PROBLEM TO WORK ON:
Return the listing in full and exactly, but without a single picture.

SOURCE INFORMATION:
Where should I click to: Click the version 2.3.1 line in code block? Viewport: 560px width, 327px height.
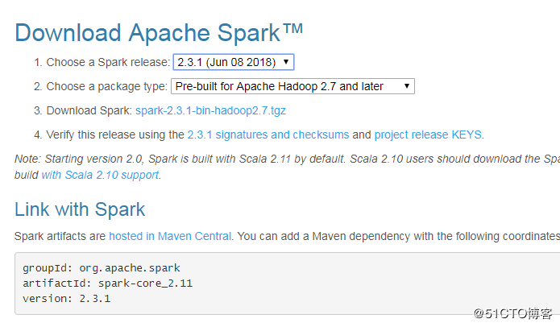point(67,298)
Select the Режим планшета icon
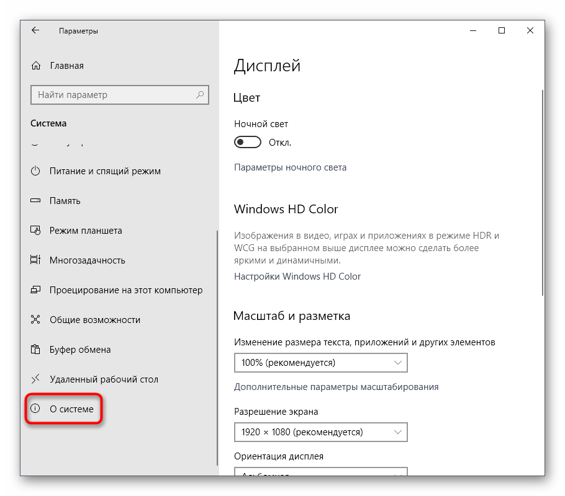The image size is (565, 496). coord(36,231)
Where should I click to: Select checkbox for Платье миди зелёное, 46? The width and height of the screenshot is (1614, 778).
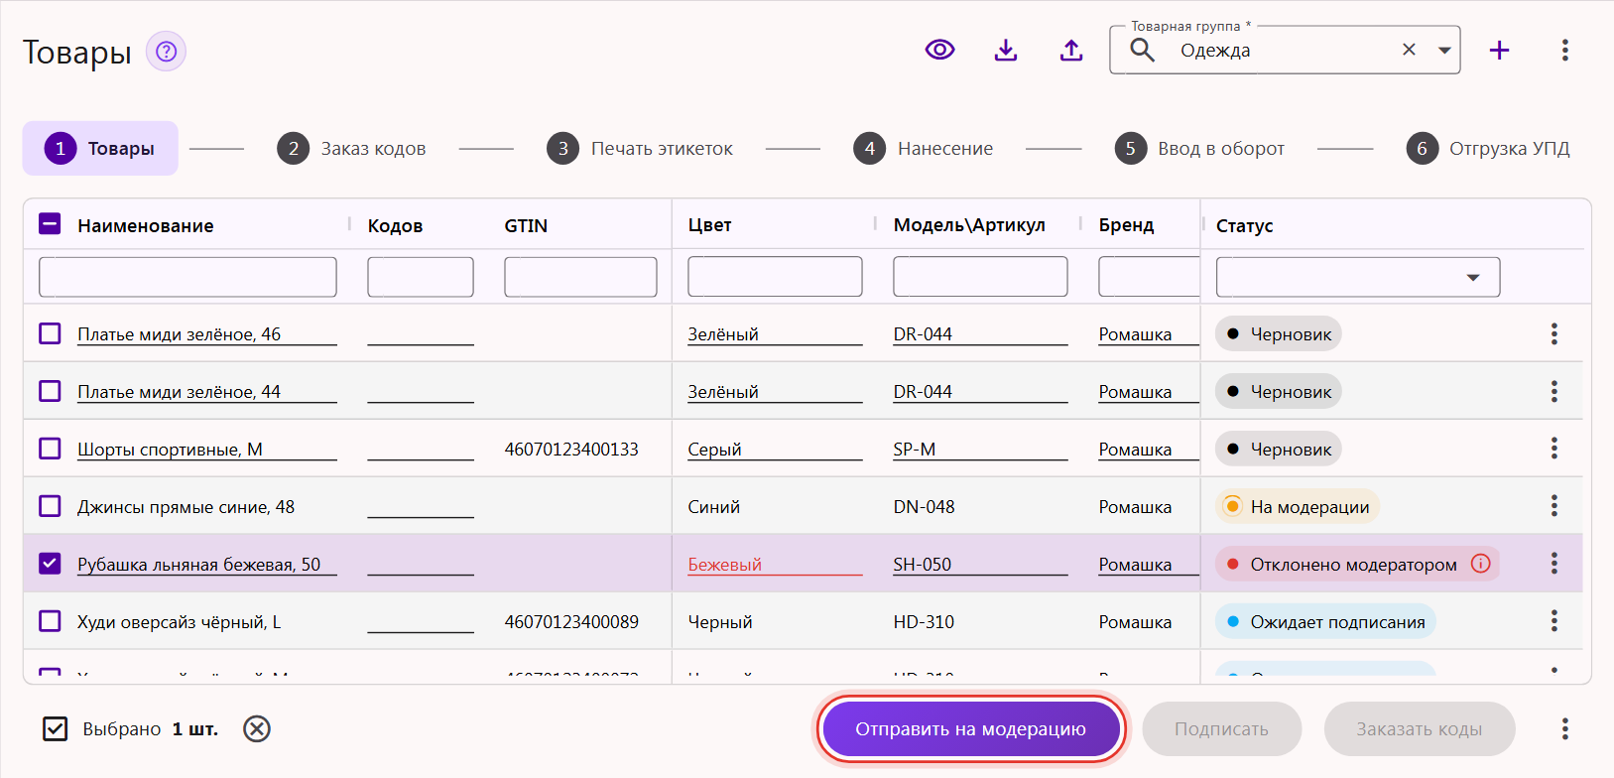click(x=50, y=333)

EXERCISE RESPONSE:
Where should I click to: Click the version 2.3.1 line in code block? Viewport: 560px width, 327px height.
point(67,298)
Select the Режим планшета icon
The image size is (565, 496). coord(36,231)
Where should I click to: Select checkbox for Платье миди зелёное, 46? The width and height of the screenshot is (1614, 778).
click(x=50, y=333)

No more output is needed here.